### WHAT TO WORK ON
Reproduce the entries starting at the line containing "At what coordinates" and ending at the line containing "tap(1114, 354)", substituting "details" for "preview" and leaving all else unchanged.

### EXCERPTED RECORDS
_ _ _ _ _ _ _

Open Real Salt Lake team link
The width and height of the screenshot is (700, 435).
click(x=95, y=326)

_ _ _ _ _ _ _

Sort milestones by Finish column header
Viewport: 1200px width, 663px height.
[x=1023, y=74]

_ _ _ _ _ _ _

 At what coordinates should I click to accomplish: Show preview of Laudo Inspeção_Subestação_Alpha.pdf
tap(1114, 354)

_ _ _ _ _ _ _

### TASK SOLUTION
 At what coordinates should I click to accomplish: Show details of Laudo Inspeção_Subestação_Alpha.pdf
tap(1114, 354)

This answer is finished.